Amante imaginária
Foi no tempo da reforma ortográfica que Matilde cismou outra mulher rondando sua vida. Duplicando a sua rotina. Romeu estava lhe traindo e todos sabiam. Disseram que apareceu com uma beleza de criatura na rodoviária. Beijaram-se em público como um casal enxodozado. Depois desapareceram. Ele para o mar. Ela rumo ao norte. Mulher de corpo escultural e de esplêndida beleza lasciva.
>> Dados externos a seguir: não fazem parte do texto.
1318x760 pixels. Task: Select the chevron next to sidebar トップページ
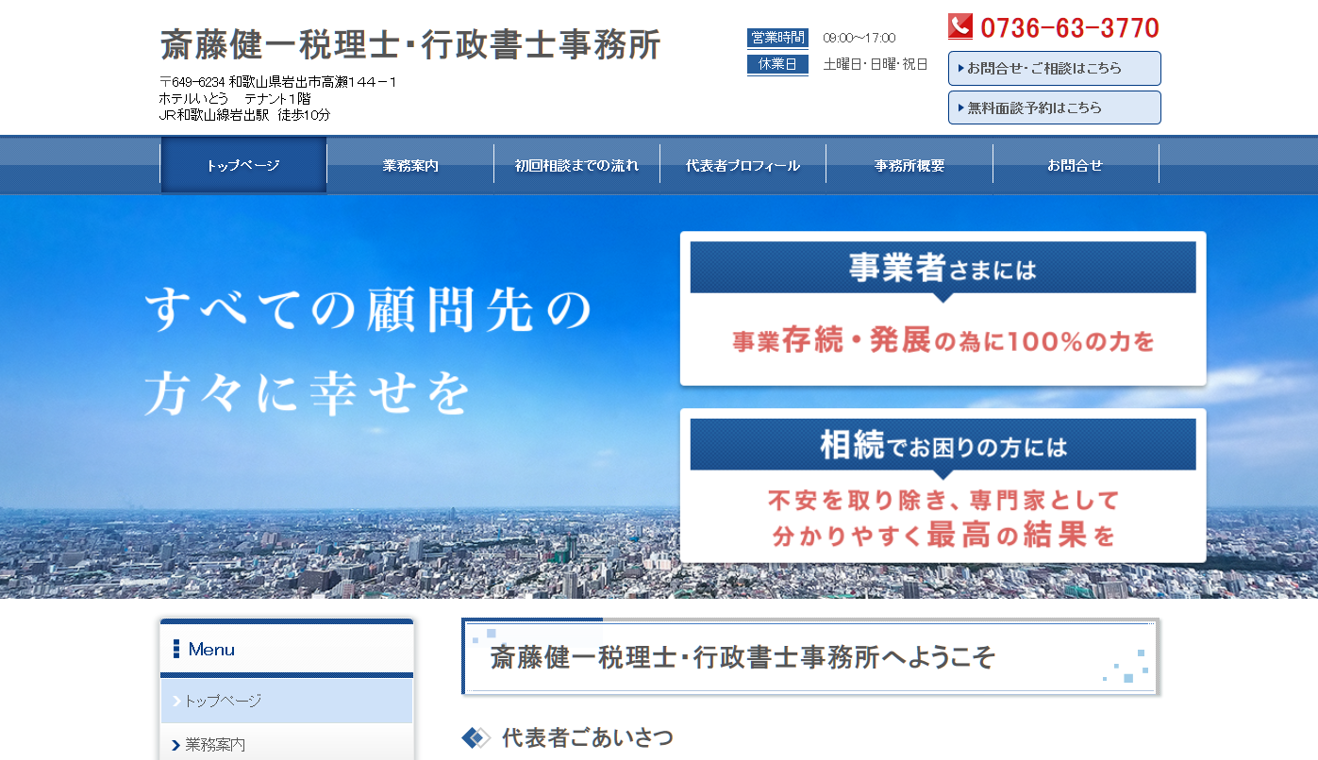pos(177,702)
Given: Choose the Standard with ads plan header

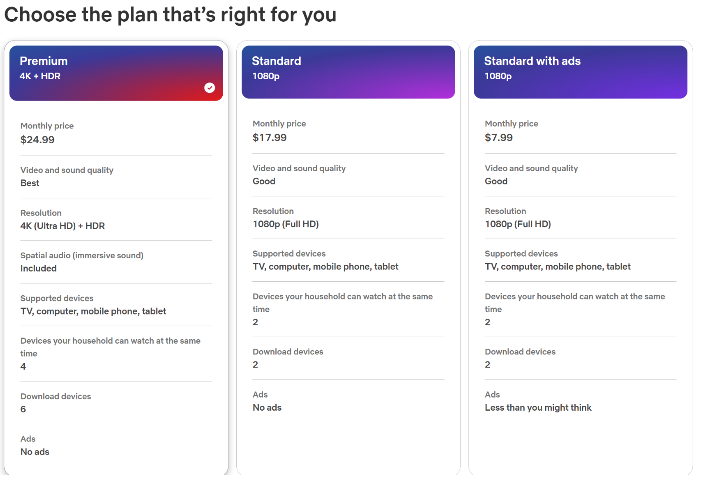Looking at the screenshot, I should [580, 72].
Estranhou uma reunião de duas semanas no Rio Grande. Depois quando se embelezava não ouvia mais nada. Ia mudando tanto que decerto Romeu passou a não dar bola. Resultado da atração exercida pela mudança seletiva de cores e tons. Queria atrair para si um tipo de atenção afetiva da estética. Outras se largam de vez, ela não.
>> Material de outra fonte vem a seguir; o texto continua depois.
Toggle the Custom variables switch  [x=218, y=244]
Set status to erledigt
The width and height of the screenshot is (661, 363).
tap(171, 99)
O tempo de convívio impedia uma ação imediata. Morreria se tivesse de enfrentar um advogado espartano para dividir a conta do amor ao meio. Era-lhe medonhamente triste a paisagem lunar sem o companheiro.
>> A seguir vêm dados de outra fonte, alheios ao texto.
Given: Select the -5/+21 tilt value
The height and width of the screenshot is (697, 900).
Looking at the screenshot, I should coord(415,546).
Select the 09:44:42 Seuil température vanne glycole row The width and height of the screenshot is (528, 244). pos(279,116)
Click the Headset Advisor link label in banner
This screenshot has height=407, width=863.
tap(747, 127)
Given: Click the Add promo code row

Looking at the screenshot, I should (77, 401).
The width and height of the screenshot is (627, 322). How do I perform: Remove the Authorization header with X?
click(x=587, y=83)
As amigas de missa e sala começaram a vigiar os passos de Romeu. Agora Romeu possuía um harém e ela não sabia. Tornara-se mãe de marido coletivo, depositando vestígios na casa alheia. Estava errada. Devia sumir da vida dele ou pior, muito pior, aconselhava a amiga Gertrude com olhos de maldade.
Havia perdido o rumo. No passeio quando alcançou a Rua Vinte e Quatro de Maio observou longe o marido entrando num lugar com máquinas. A amante imaginária lhe perseguia. Ou seriam amantes? Romeu era shakeaspereano, pacato, mas shakeaspereano!
Afinal admirava o marido de fé, cumpridor do horário, da fisionomia de um amor só e lhe devotava respeito. Morreria se descobrisse dessa realidade imaginária algum fato concreto: o esposo em franca devassidão. Pôs-se a frente do comentário dos vizinhos parlapatões. Pôs-se a frente das amigas desocupadas. Exorcizou os vândalos da felicidade alheia, rápidos e faiscantes. Aos poucos dispensou a presença das amigas da onça, dignas do Péricles de Andrade Maranhão. o seu Romeu ia ao trabalho e voltava sempre no mesmo horário. Comia as panquecas de siri com gosto. (O duplo apetite é senha revelada dos amantes incautos). Apenas ficava mudo quando ela trocava o cabelo.
Começou a andar em torno do tema enquanto surtiam nas novelas traições devastadoras. A expressão de pasmo de Romeu livrava-o de todo mal. A expressiva calmaria humilhava os dramalhões. Estavam unidos e se amavam. Na pior fase do tormento pensou em lhe dar autorização para amar como um doido. Ele poderia sair e voltar à hora que bem quisesse. Rondar com quantos tipos de perfumes fosse capaz de suar nas roupas que ela cuidava com zelo. Era melhor do que contratar detetive ou advogado espartano. Ou pior, como queria Gertrude, dar-lhe um espantoso murro de adeus por diversão.